Merci und viele Grüße

Chris

 

[Fusion]

"Clients den Server LAN Zugriff erlauben" hast du aktiviert im VPN Server vor dem Export der .ovpn?

 

[chris_87]

Vielen Dank! Genau das war das Problem. Jetzt läuft alles einwandfrei! Schönes Wochenende wünsche ich euch!

 

[Frogman]

Und vielleicht noch eine Ergänzung zum Thema "besser verschlüsseln":

OpenVPN bietet deutlich mehr Felxibilität, weil konfigurierbar ist, welche Cipher verwendet wird - hier ist das ganze Repertoire von OpenSSL möglich, auf das hier aufgesetzt wird. AES128 ist sicherlich oftmals vorzuziehen (und wird auch deshalb standardmäßig verwendet), weil es hardwareseitig unterstützt wird und sehr performant ist, verbunden mit der höchsten aktuell verfügbaren Stärke gegenüber den diversen Angriffsvektoren... daran ändern auch theoretisch vorhandene Seitenkanalattacken nichts. Dazu kommen - wie oben schon angedeutet - Absicherungsmöglichkeiten über ein zusätzliches Zertifikat bzw. Client/Server-Zertifikate.
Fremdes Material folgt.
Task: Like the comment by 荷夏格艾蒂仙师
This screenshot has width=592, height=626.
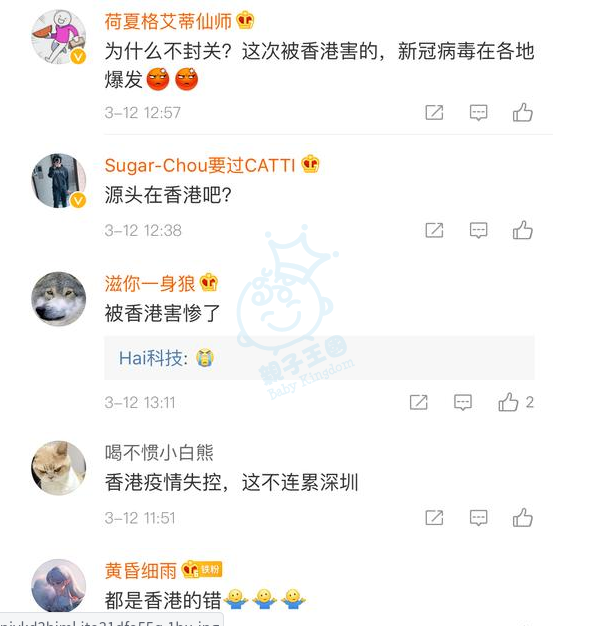Action: (x=523, y=112)
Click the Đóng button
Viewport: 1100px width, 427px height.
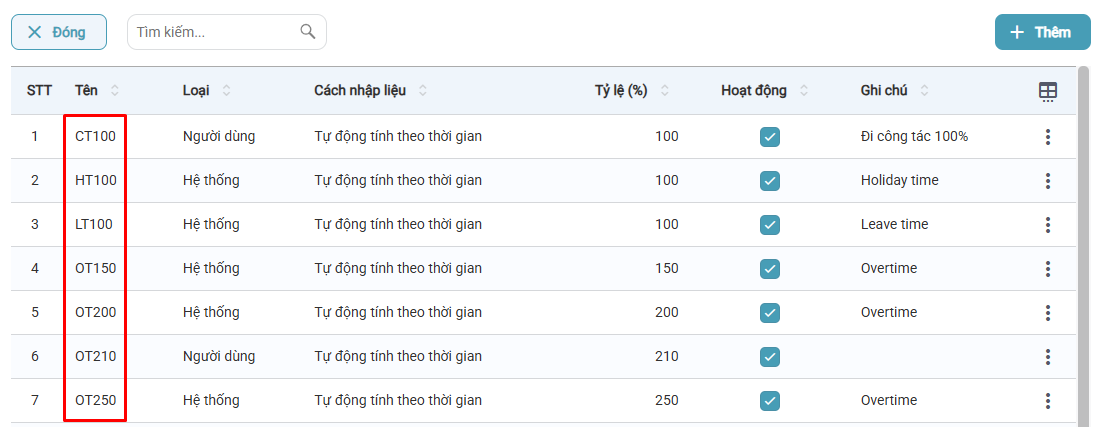click(x=59, y=32)
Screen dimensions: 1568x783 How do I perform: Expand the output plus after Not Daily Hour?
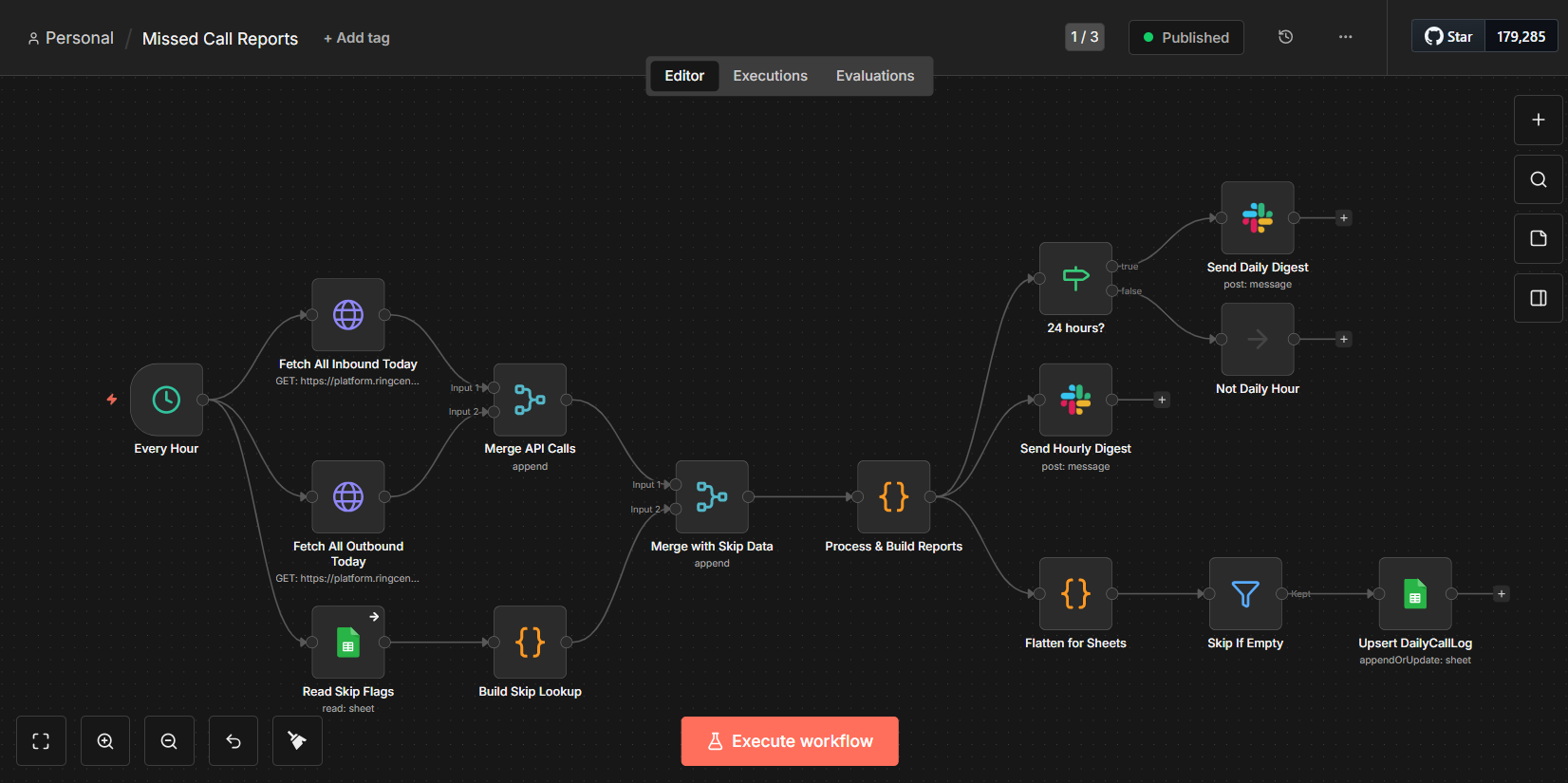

Die üblichen verschlüsselten Kommunikationen der diversen Dienste auf der DS (WebDAV, https usw.) nutzen bekanntermaßen ebenfalls OpenSSL - welches standardmäßig bereits recht gut eingestellt ist, aber dann noch einige eher schwächere Ciphren zuläßt und insbesondere auch solche, die kein PFS (Perfect Forward Secrecy) beinhalten. Daher ist hier noch Handarbeit notwendig, damit man die "bestmögliche" Verschlüsselung erhält.

Einer der wichtigsten Aspekte ist dabei auch die Frage nach den verwendeten Ports. Jeder, der von unterwegs zugreifen will - und dieses auch aus Gegenden, wo die Gastgeber gerne auch mal unschöne Hürden errichten - wird es zu schätzen wissen, dass sich OpenVPN (neben dem standardmäßigen UDP-Port 1194) auch auf den üblichen https-Port TCP 443 konfigurieren läßt. Damit lassen sich VPN-Pakete nicht mehr von üblichen https-Kommunikationen unterscheiden und man erhält praktisch immer eine Verbindung, weil 443 eben nie geblockt wird.